• _ACTION ITEM_:
Look through the data below for the line with "You are a GUI" and the line with "Click the Categories filter sliders icon", then transcribe exactly from the first through the second, leaving out all pictures.
DATA FOR THE TASK START
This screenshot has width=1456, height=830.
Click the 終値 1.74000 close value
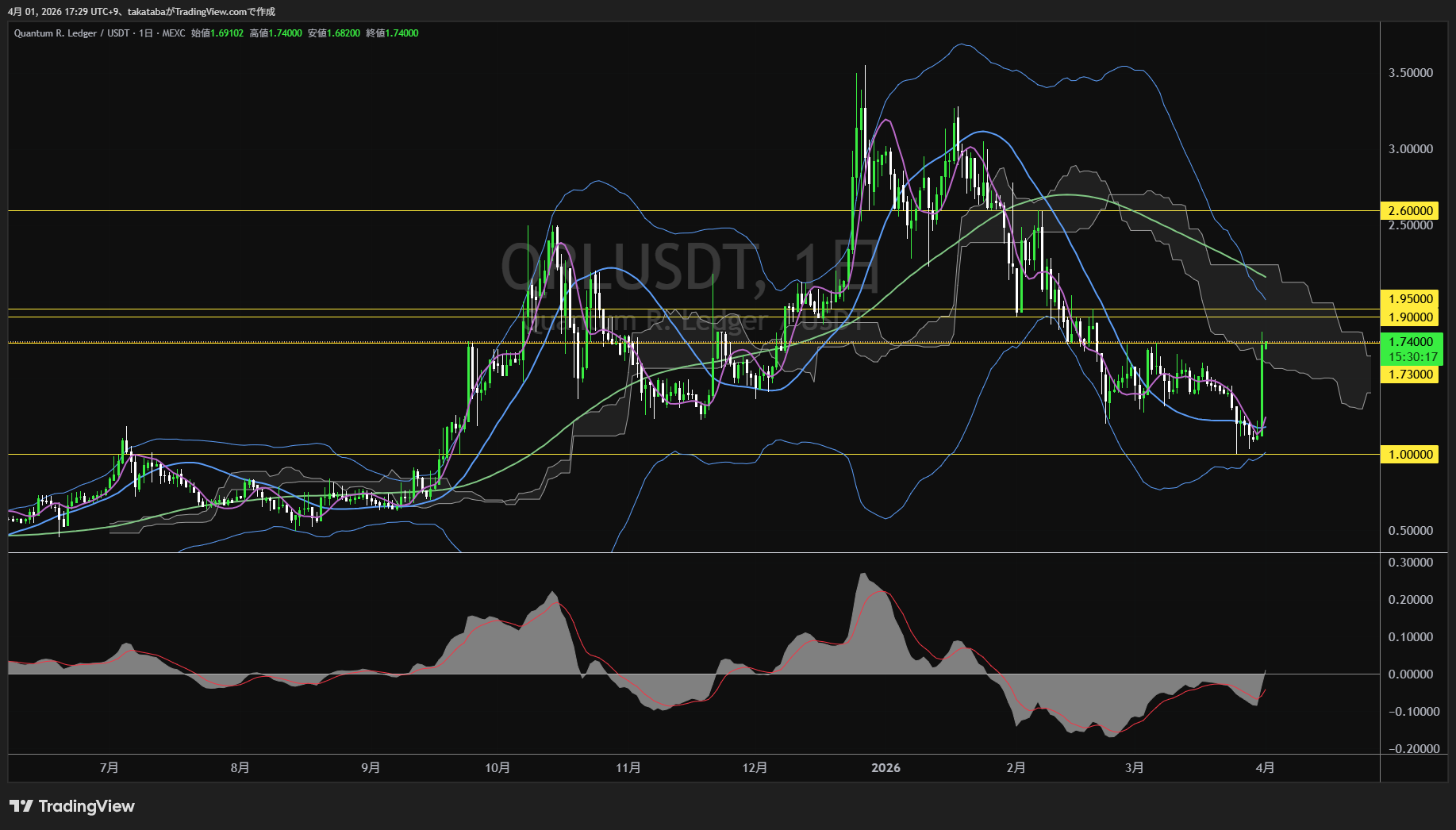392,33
DATA FOR THE TASK END
DATA FOR THE TASK START
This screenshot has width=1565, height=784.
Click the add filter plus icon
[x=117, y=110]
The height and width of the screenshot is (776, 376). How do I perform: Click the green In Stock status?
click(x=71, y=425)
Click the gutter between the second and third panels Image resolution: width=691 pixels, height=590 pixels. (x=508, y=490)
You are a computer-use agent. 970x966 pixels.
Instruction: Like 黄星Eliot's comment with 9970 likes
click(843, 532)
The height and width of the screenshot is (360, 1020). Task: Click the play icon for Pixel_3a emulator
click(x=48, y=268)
DATA FOR THE TASK END
DATA FOR THE TASK START
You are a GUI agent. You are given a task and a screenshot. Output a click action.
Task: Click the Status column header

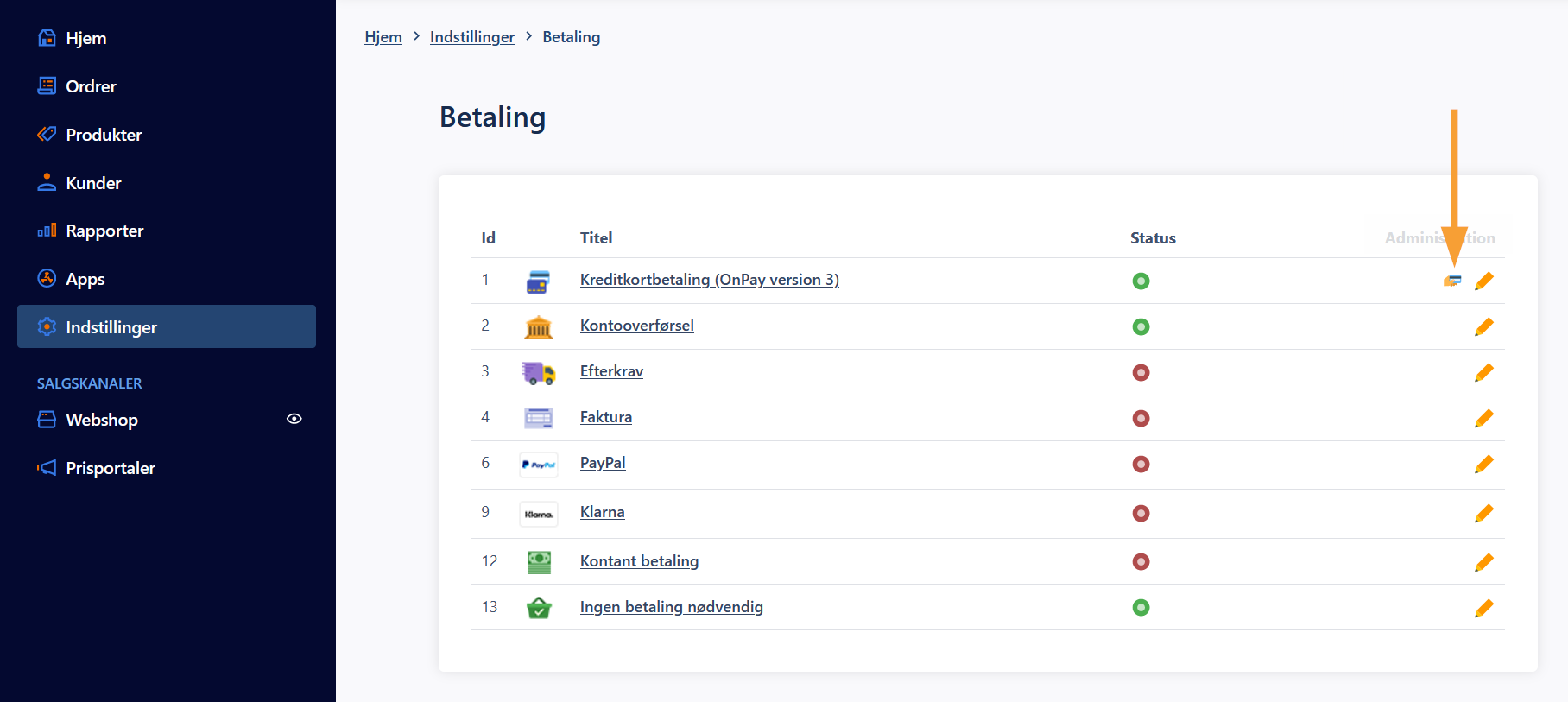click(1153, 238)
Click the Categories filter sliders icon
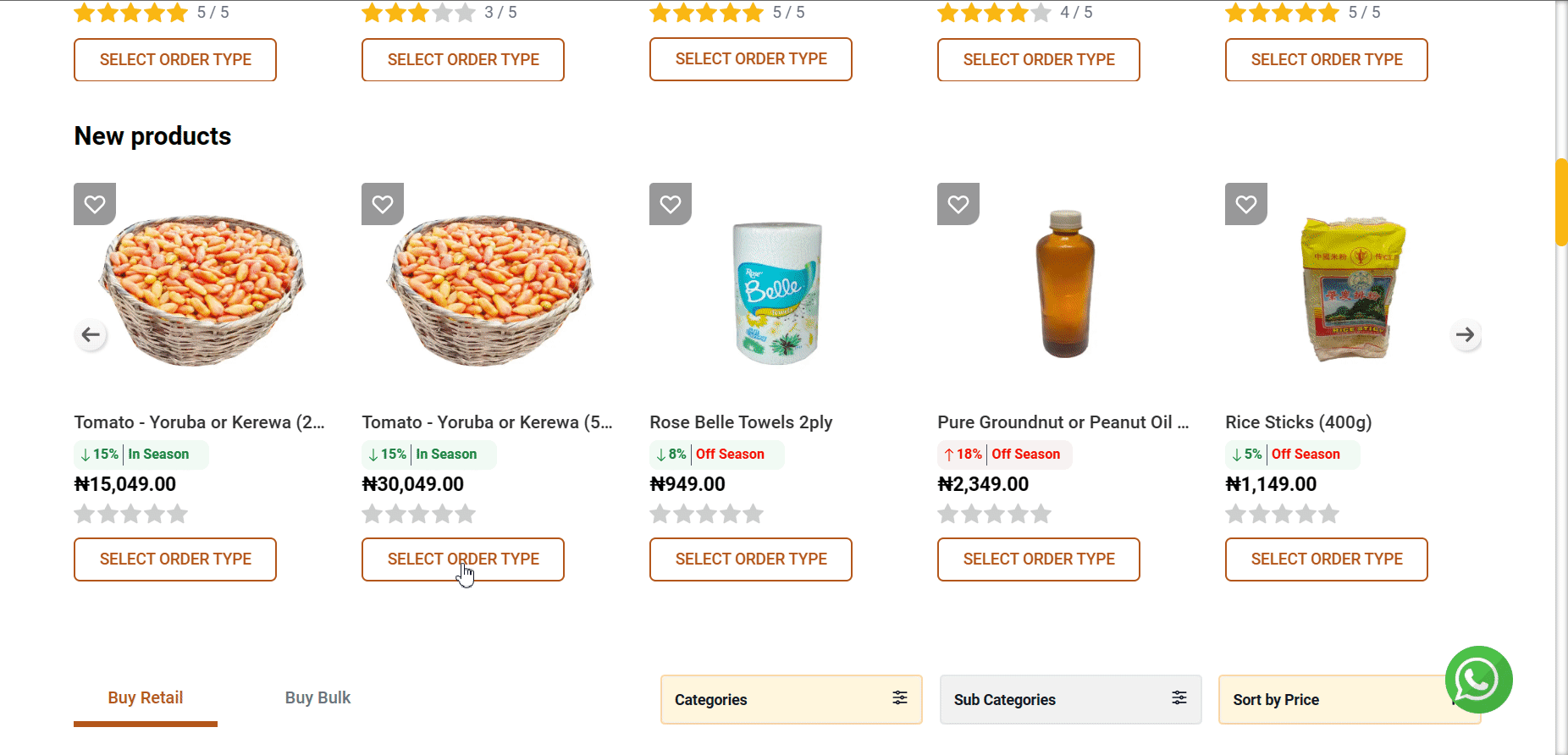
DATA FOR THE TASK END
• _YOUR SOLUTION_:
You are a GUI agent. You are given a task and a screenshot. Output a click action.
Task: Click the Status column header

click(1153, 238)
Click the Categories filter sliders icon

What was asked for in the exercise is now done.